Im Zentrum des Falls stand eine Geschwindigkeitsüberschreitung, die am 2. August 2014 mit einem Fahrzeug begangen wurde, das auf die Antragstellerin zugelassen war. Die Polizei ermittelte, dass das Fahrzeug die zulässige Höchstgeschwindigkeit von 50 km/h um 32 km/h überschritt. In der Folge versuchte die Zentrale Bußgeldstelle im Landratsamt Ostalbkreis, den Fahrer des Fahrzeugs zu identifizieren, was sich als komplexes Unterfangen herausstellte.
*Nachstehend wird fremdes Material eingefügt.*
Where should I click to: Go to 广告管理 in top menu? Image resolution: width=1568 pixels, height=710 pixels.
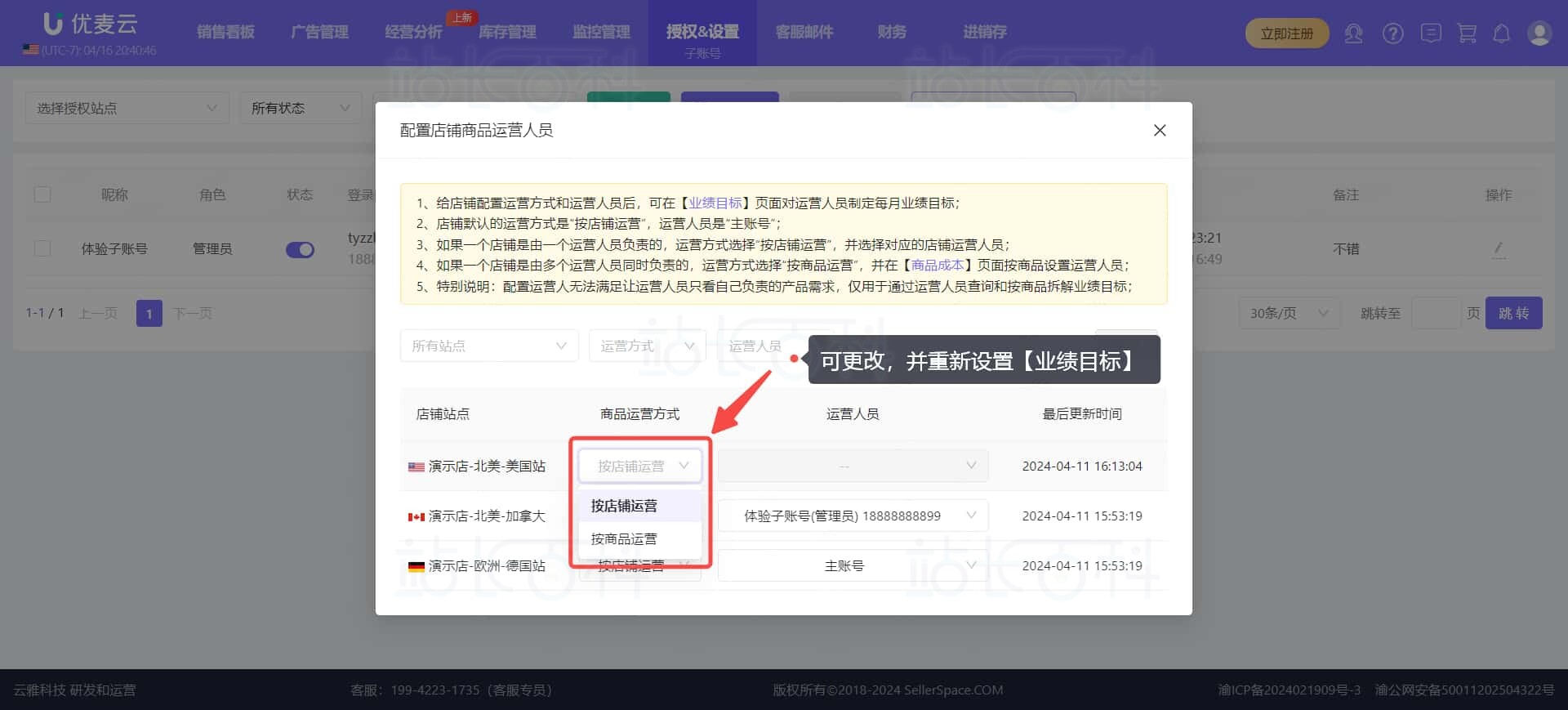319,32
Vergebliche Versuche der Fahrerermittlung

Nach der Geschwindigkeitsüberschreitung leitete die Bußgeldstelle ein Verfahren ein und forderte die Antragstellerin auf, die Personalien des Fahrers mitzuteilen, falls sie nicht selbst gefahren sei. Als Antwort darauf gab die I… mbH, vertreten durch eine unleserliche Unterschrift und ohne Angabe des Geschäftsführernamens, bekannt, dass das Fahrzeug als Firmenfahrzeug von einem wechselnden Personenkreis genutzt werde und bat um Übersendung eines Fotos von der Geschwindigkeitsmessung, um anschließend unaufgefordert auf den Sachverhalt zurückzukommen. Eine konkrete Aufklärung des Falls oder die Mitteilung der Fahreridentität erfolgte jedoch nicht.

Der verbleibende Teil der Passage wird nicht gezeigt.